# Duprasi info needed



## Pollypocket2011 (Oct 23, 2011)

Hi,

I have a question-can you help me? :confused1:
I am interested in Duprasi and before purchasing an exotic rodent I am researching as much as I can....I have already read a lot on these creatures but the thing that is confusing me is how many types of Duprasi are out there? I have seen posts and documents naming Egyptian and Algerian, but what are the difference between these sub-species? Can you tell me if there are any other sub-species/mutations or hybrids?
I would be very grateful for any advice you can provide.

Thanks
Polly


----------



## Crittery (May 2, 2011)

I've only heard about Eygptian and Algerian myself. I fostered what I believe was an Egyptian, from what I can tell the Algerian has a smoother, less scruffy coat and wider head. I also seem to remember reading that Eygptian's have a better temperament - but I've just been looking and can't find where that was stated.

The best thing to remember with these guys is that if you are expecting the personality of a gerbil that you'll be disappointed - but if you are a hamster person, and you do want something that is more content to just sit on your hand and be stroked - then you'll love them 

I've got a little video here of my foster guy George the foster Duprasi, fat-tailed gerbil (exotic rodent pet) - YouTube

Oh and I was just going to point you at the EKF forums but you are a few minutes ahead of me :lol:


----------



## Pollypocket2011 (Oct 23, 2011)

Thank you very much:thumbup:


----------



## Felixteteddys (Oct 30, 2011)

Hi
I breed duprasi since 1 year. I breed the algerian line of duprasi. Idk if the look much different. I read that the Eygptian do have more grey fur and the should be more agressive. At the moment I keep 5 duprasi. One couple of a boy and a girl and one couple of two girls and one boy. 
They are little bit difficult cause of there social. Never take 2 male ones better two girls. Minimum size of housing should be 0,5 qm, with less space they are getting very agressiv to their mate :-/
And waht they need is much alive insects for food (by 80 %)


----------



## Cuddypuppy (Jan 15, 2009)

I have a Duprasi (called Monty) and he's the most wonderful creature. Quite a little character. He enjoys being handled and loves to run in his wheel and his ball. Unlike other rodents, he does not smell at all but he poos a lot but only on one layer of his gerbilarium. I hoover out the poo and do a wipe down each day and do a full clean (even though he never smells) every 2 weeks. When he is looking greasy I put a bowl of chinchilla sand in with him.


----------



## Felixteteddys (Oct 30, 2011)

But Duprasi are very social mices , they never do life alone.


----------



## Cuddypuppy (Jan 15, 2009)

Felixteteddys said:


> But Duprasi are very social mices , they never do life alone.

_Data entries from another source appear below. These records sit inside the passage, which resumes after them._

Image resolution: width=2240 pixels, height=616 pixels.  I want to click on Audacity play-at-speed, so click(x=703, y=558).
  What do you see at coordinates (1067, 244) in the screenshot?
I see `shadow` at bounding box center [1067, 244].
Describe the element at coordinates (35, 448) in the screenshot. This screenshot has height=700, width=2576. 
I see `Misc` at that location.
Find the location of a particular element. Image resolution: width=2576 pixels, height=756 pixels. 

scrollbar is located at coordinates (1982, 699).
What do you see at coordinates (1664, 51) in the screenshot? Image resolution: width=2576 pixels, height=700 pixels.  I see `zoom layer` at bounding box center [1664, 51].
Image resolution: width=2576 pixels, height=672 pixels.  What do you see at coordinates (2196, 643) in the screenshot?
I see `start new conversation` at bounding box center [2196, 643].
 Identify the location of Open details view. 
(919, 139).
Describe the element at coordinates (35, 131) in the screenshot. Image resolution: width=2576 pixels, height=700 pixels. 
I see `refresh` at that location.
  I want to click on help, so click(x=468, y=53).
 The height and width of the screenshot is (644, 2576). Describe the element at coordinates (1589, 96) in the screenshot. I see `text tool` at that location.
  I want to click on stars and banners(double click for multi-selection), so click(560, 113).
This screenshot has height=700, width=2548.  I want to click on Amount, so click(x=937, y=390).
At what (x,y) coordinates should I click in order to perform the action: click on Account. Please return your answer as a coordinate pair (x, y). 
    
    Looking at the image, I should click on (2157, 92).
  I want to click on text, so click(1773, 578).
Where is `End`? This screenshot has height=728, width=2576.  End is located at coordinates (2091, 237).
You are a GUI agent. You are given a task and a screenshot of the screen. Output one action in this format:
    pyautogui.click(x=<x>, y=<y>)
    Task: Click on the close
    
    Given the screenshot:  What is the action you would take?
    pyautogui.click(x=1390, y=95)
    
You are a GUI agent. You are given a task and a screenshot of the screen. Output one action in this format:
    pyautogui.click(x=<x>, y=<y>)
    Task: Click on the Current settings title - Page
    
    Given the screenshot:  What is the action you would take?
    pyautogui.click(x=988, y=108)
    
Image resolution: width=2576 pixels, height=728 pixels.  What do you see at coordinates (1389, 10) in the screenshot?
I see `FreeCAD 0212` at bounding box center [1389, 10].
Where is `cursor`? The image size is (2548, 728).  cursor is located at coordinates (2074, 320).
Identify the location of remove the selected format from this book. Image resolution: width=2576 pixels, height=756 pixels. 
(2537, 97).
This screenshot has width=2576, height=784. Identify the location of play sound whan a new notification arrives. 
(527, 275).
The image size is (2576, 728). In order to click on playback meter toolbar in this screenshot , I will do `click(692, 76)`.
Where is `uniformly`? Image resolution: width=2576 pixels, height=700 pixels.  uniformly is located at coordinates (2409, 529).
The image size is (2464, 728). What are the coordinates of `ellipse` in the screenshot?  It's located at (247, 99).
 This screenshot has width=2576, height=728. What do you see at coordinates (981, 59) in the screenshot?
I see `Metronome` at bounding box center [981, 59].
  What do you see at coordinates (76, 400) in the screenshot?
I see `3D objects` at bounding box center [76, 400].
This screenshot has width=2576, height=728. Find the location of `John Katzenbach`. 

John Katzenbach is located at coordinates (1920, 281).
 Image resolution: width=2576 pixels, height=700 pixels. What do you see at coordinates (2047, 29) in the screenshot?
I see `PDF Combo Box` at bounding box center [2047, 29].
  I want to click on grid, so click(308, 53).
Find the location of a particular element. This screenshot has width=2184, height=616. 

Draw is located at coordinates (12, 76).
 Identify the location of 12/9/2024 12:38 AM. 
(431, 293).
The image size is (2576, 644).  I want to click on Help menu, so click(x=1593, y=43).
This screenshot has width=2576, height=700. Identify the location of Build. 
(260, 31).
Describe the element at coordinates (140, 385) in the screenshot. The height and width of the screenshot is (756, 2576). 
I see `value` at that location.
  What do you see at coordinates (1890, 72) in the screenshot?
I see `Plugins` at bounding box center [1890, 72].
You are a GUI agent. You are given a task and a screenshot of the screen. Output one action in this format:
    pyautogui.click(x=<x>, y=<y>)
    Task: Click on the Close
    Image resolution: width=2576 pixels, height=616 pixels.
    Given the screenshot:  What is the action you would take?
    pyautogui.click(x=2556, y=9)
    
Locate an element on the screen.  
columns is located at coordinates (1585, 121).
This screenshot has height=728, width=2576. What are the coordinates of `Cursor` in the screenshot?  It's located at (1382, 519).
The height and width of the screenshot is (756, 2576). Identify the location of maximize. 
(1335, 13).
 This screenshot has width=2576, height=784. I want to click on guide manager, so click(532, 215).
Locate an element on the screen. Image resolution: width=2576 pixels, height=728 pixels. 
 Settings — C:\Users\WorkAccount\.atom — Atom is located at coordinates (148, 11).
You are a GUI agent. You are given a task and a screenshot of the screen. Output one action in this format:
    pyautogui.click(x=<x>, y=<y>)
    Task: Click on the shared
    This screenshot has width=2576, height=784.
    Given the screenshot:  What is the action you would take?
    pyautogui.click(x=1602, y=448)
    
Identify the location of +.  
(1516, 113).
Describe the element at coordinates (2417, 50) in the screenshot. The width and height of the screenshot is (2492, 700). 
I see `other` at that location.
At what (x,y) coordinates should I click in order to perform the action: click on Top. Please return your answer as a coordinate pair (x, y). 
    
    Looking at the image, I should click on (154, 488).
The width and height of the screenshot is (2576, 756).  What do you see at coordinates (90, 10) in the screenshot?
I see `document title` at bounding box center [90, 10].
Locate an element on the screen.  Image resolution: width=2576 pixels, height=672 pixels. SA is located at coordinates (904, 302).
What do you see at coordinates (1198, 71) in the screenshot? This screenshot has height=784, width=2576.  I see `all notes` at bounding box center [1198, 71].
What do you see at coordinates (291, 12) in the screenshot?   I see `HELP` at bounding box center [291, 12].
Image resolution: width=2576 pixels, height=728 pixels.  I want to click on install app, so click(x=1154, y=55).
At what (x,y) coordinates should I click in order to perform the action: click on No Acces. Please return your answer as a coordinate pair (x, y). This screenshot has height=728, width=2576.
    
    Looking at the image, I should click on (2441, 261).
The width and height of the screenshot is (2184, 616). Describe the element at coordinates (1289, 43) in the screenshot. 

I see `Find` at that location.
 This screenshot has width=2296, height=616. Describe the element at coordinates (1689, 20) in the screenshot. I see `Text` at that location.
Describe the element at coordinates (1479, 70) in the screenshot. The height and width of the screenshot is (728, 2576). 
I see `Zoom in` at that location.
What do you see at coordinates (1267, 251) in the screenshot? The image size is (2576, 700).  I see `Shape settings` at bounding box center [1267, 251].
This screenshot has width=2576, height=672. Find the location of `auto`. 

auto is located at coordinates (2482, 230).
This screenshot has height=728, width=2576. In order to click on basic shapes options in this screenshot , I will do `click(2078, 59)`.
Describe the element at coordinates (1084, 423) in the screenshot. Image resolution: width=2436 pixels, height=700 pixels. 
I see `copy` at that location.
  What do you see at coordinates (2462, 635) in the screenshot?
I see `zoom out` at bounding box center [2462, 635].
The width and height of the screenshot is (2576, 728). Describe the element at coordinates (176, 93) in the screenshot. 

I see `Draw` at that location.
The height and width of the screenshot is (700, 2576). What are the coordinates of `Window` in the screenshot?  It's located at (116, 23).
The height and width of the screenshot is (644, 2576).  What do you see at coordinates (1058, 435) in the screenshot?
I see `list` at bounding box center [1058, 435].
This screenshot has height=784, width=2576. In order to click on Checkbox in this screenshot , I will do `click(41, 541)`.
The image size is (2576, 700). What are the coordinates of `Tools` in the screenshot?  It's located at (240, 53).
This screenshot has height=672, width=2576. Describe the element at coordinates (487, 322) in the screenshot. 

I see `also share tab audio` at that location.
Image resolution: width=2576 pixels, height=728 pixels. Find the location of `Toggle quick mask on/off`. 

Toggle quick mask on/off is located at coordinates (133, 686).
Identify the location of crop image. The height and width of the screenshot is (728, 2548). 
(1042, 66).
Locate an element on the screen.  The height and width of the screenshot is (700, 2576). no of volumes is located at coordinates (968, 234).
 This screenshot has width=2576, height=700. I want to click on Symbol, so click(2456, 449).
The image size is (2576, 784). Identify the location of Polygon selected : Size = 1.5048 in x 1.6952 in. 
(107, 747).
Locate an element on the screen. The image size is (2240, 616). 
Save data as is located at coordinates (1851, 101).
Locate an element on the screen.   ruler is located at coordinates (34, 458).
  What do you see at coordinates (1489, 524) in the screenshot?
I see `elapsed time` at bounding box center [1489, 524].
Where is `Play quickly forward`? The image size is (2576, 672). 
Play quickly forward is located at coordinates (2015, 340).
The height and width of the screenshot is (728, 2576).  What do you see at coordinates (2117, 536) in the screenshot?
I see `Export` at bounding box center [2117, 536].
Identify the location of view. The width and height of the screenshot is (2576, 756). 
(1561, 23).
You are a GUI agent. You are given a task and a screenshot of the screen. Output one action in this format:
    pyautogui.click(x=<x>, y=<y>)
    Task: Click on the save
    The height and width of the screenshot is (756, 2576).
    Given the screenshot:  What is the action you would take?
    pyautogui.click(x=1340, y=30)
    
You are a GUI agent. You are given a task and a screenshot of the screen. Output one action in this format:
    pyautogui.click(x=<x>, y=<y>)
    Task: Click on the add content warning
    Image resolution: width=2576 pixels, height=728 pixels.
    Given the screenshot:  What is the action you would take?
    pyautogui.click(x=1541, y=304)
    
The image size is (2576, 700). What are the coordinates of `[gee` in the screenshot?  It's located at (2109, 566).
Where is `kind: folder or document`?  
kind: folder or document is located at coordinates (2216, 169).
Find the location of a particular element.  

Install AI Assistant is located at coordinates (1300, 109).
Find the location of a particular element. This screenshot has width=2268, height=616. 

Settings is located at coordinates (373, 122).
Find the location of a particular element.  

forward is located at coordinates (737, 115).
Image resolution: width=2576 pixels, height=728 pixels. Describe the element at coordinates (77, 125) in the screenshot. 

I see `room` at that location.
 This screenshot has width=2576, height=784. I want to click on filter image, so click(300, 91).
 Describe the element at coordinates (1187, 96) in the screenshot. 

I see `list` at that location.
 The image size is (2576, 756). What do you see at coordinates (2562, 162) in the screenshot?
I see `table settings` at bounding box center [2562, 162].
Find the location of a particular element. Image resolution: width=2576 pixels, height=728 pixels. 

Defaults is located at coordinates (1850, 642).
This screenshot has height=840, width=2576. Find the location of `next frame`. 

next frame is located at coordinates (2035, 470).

I have been advised to keep him alone.


----------



## Pollypocket2011 (Oct 23, 2011)

Yes I have read that you should house them alone, once they reach sexual maturity. Please correct me if I am wrong! :confused1:
Cuddypuppy-Monty sounds amazing, have you got any pics?
Felixteteddys your picture is brilliant and thank you for your reply. Every little bit of info is extremely helpful....
If you have any further tips please don't hesitate to share, I love reading about Duprasi :thumbup:
Thank you also to Crittery for answering my question :thumbup:

Thanks you all for your replies 
Polly x


----------



## Felixteteddys (Oct 30, 2011)

If duprasi do have enough space you can keep them as a couple !
They are really social like other mices but they need much space.
Most of people keep them alone of less space but thats no option , than its beeter to keep other mices! At the moment I have a group of 1.1 and 1.2 Duprasi on the spaceof 120 x 60 cm and 100 x 50 cm. Also importent are alive insects, otherwise they will eat their mate










This is the housing of our duprasi. The Top one is for daddy while they do have babys!


----------



## Pollypocket2011 (Oct 23, 2011)

Wow your Duprasi look amazing! they look so happy and healthy!
Great set up too :thumbup:


----------



## paulakim (Sep 3, 2012)

the duprasi is not a colony animal and live alone in the wild only coming together to mate, they do not need the company of others, some people have housed males together with no problem in a large set-up, but some have found that once they reach maturity they have stared to fight and have to be separated, females should not be housed together as there more likely to fight and even male/females should not be housed together. also they are not mice related but a member of the gerbil family.


----------



## elmthesofties (Aug 8, 2011)

Felixteteddys said:


> Also importent are alive insects, otherwise they will eat their mate


This bit worries me. A lot. I presume you know this from experience, after all.
Old thread, yes, but something which worries me nonetheless.


----------